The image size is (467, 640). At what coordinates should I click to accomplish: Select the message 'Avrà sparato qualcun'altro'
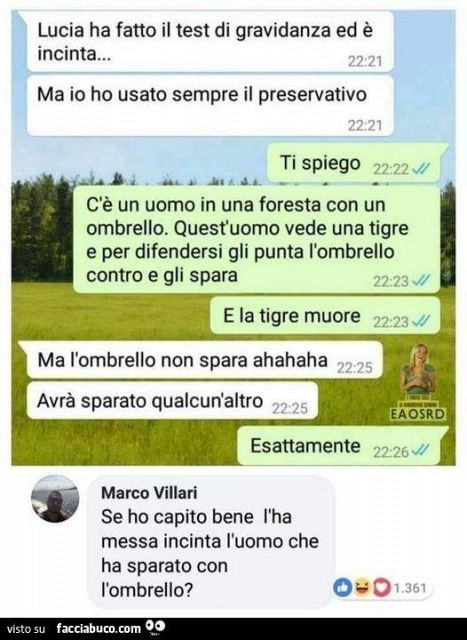coord(172,400)
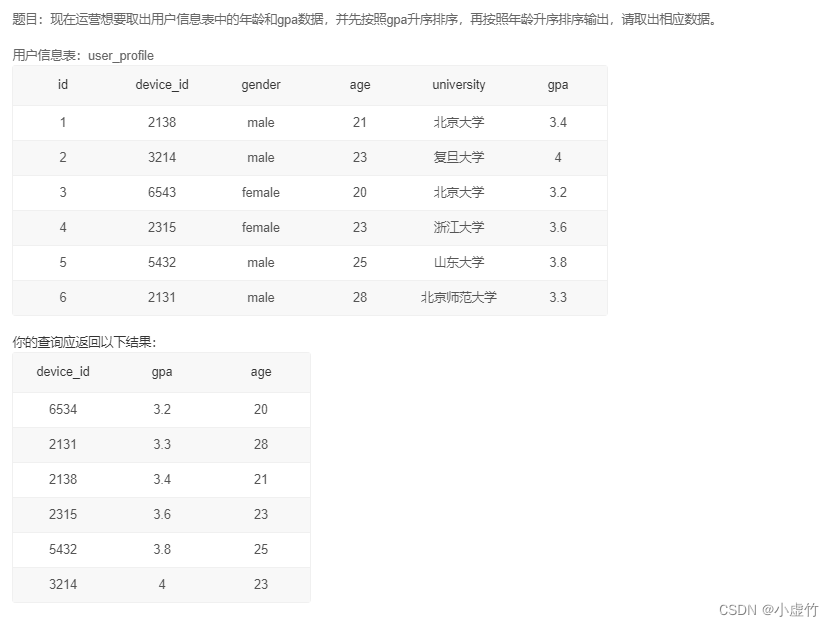Click the row with device_id 6534

(63, 409)
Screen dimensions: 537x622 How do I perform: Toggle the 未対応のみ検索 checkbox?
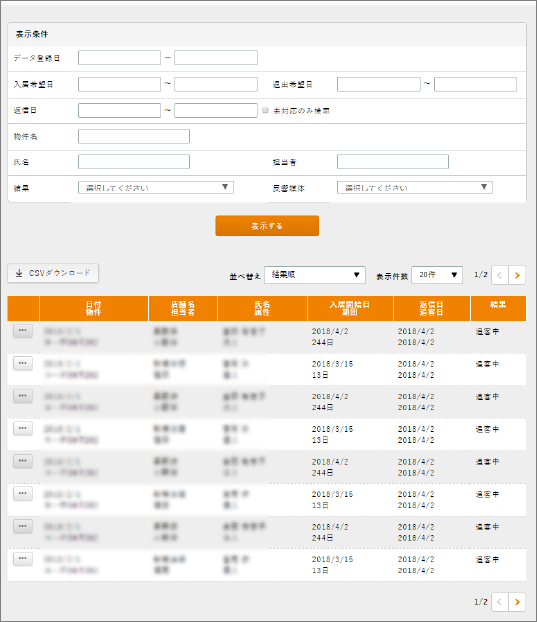[265, 110]
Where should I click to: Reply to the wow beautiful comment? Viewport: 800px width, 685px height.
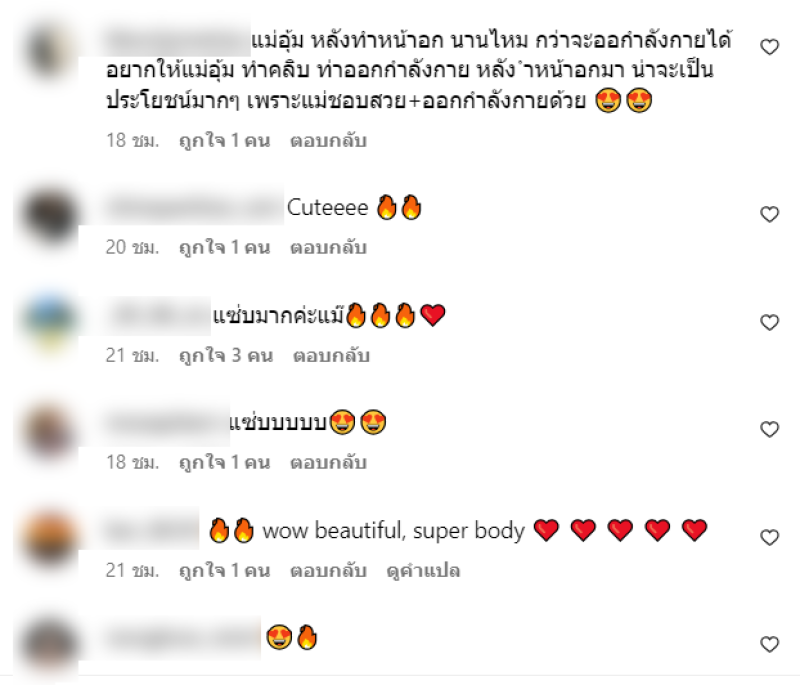click(328, 570)
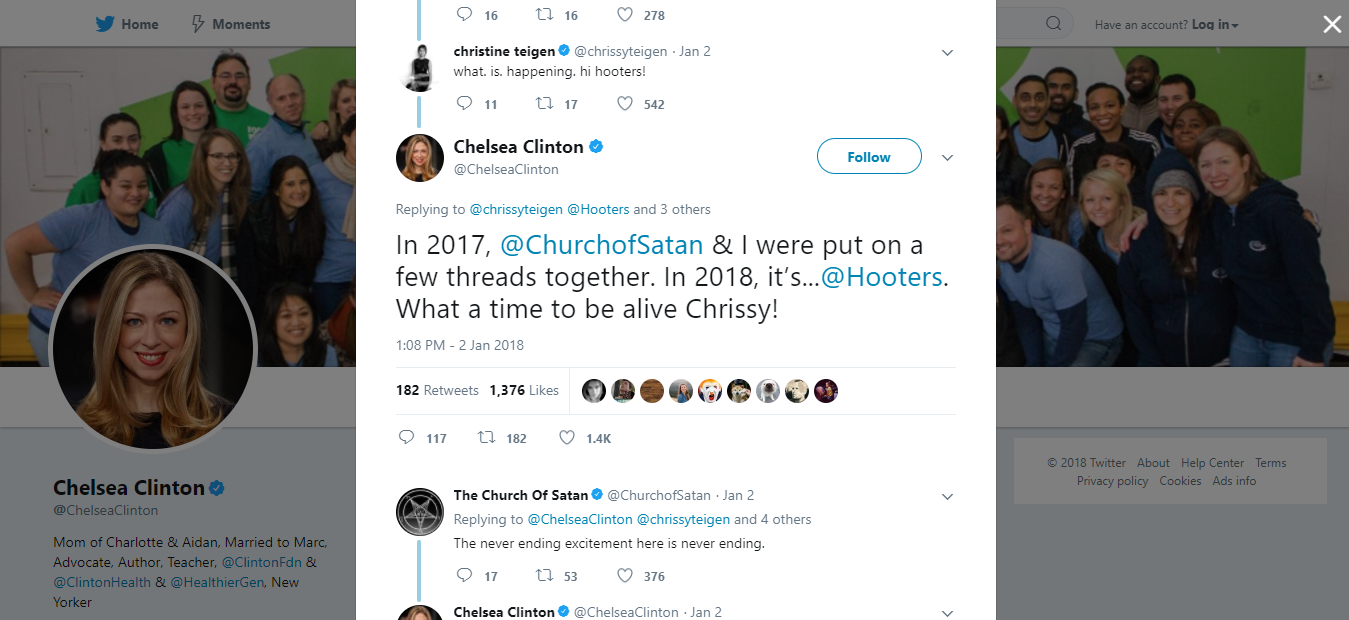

-- -- --

Transcribe each record exactly as it stands, setting aside any pictures.

The image size is (467, 640). At what coordinates should I click to accomplish: Select the message 'Avrà sparato qualcun'altro'
coord(172,400)
Click the row with device_id 6534

(63, 409)
Screen dimensions: 537x622 How do I perform: Toggle the 未対応のみ検索 checkbox?
[265, 110]
Where should I click to: Reply to the wow beautiful comment? Viewport: 800px width, 685px height.
click(328, 570)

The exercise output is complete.